Aquello no era Budapest, el gran apartamento junto a la avenida Andrássy, ni el apartamento de menor tamaño en Nagymezo, donde vivió primero con Leon y luego con Stefan. La gente que entraba y salía de allí lo había leído todo, gente loca con ideas políticas locas, todos muertos ahora, ellos y sus variados gustos. Nadie posponía la lectura a la época de la jubilación. Pero aun así, a la gente de Hometown, a la gente del condado, había que saber valorarla: gente muy alejada de la bohemia, pero muy querida por Hannah. Aquí, Adolf Hitler habría rebuznado en vano. Tal vez. Había días en los que deseaba plantarse en la puerta de la librería con los bazos abiertos y decir… ¿decir qué? Algo imposible, algo ofensivamente condescendiente, como: «Sabe Dios lo que os pasa por vuestras cabezas australianas, pero os quiero igualmente».

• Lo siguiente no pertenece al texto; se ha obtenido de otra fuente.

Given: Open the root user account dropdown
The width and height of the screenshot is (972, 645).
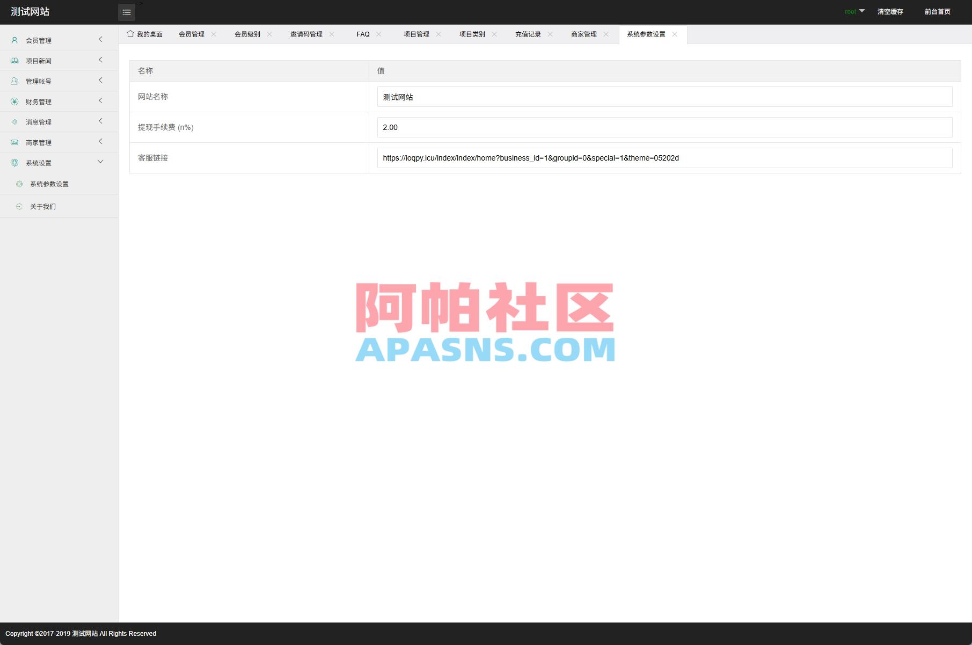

La cosecha de fruta estuvo finalmente ochenta y siete cajas por encima de la del año anterior; los precios de las conservas estaban altos debido a las inundaciones. El cordero de primavera subiría también, con toda probabilidad; se habían ahogado miles de ovejas. Tom transformó el superávit conseguido gracias al precio elevado de la fruta en un bono de fin de recolección de setenta y cinco dólares para Hector, su familia y Bobby. Para los recolectores, el bono llegó caído del cielo. Hector, agradecido, pidió a sus hijas que bailaran para Tom, en el tosco suelo del huerto, una especie de polca asiria. Dijo que volvería cuando tuviera los papeles reconocidos por los australianos y le construiría a Tom un dique. «¿Cree que me olvidaré? Eso jamás, señor Tom. De cinco metros de profundidad, con la tierra bien prensada, y, en medio, un puente metálico. ¡Claro que sí!».

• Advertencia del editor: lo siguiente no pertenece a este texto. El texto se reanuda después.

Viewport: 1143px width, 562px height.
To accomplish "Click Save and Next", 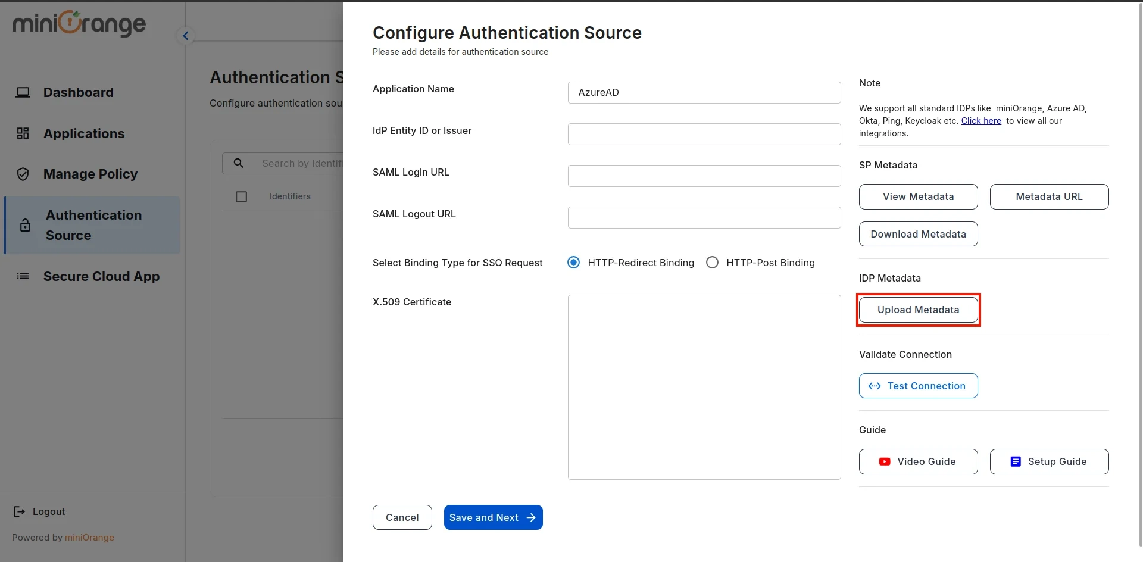I will pyautogui.click(x=493, y=517).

Para celebrar la última noche, Hannah preparó una comida de aspecto asirio. A juzgar por el demasiado vivo coro de cumplidos por parte de Hector y Sharon, junto con algunas palabras complementarias de elogios más moderados por parte de las hijas, las recetas fueron un fracaso. Teniendo en cuenta también la cantidad de comida dejada en cada plato.
Pero la cena que compartieron y el vino que compartieron brindaron a Hector la oportunidad de expresar con más detalle su visión de una Turquía donde corrían ríos de sangre. A los turcos no les bastaba con haber asesinado a los armenios, que podían o no merecerse aquel destino, a saber, ¿pero por qué tenían luego que masacrar a los asirios?
Aquel fue un día del mal; hubo muchos días del mal. Pero se estaba construyendo un ejército, dijo Hector, un ejército secreto, hombres que de día eran tenderos y de noche asesinos. Y llegaría el momento, Dios procuraría que así fuera, en el que los turcos murieran a miles en sus lechos.
Sylvie, la hija, dijo:
—Papá, eso no le interesa a nadie.
—¡El byriani, Hannah! —dijo Sharon—. Precioso. Las patatas necesitan tal vez un poco más de tiempo en la sartén. La próxima vez.
Hector contó historias de masacres. Su voz adoptó la entonación de un cántico, como si aquellas historias fueran capaces de invocar algo relacionado con lo sagrado.
Bobby, que estaba también presente en la cena para celebrar el fin de la cosecha, acogió las historias con entusiasmo.
—Tío —dijo—, déjamelos a mí. Jodidos turcos. Perdón.
Sylvie y Susie lo provocaron sacando pecho e inspirando y espirando hondo.
Tom miró a Hannah y Hannah le devolvió la mirada. No tenía historias de su propia terrible experiencia que aportar. Su rostro era una máscara. Tom confiaba en que los relatos de Hector no llegaran a un punto en el que los judíos se sumaran a los turcos como enemigos del pueblo asirio.
Pero no. Solo los turcos. Hector destacó que los asirios y los australianos tenían un parentesco en cuanto a sangre derramada por los turcos. Gallipoli.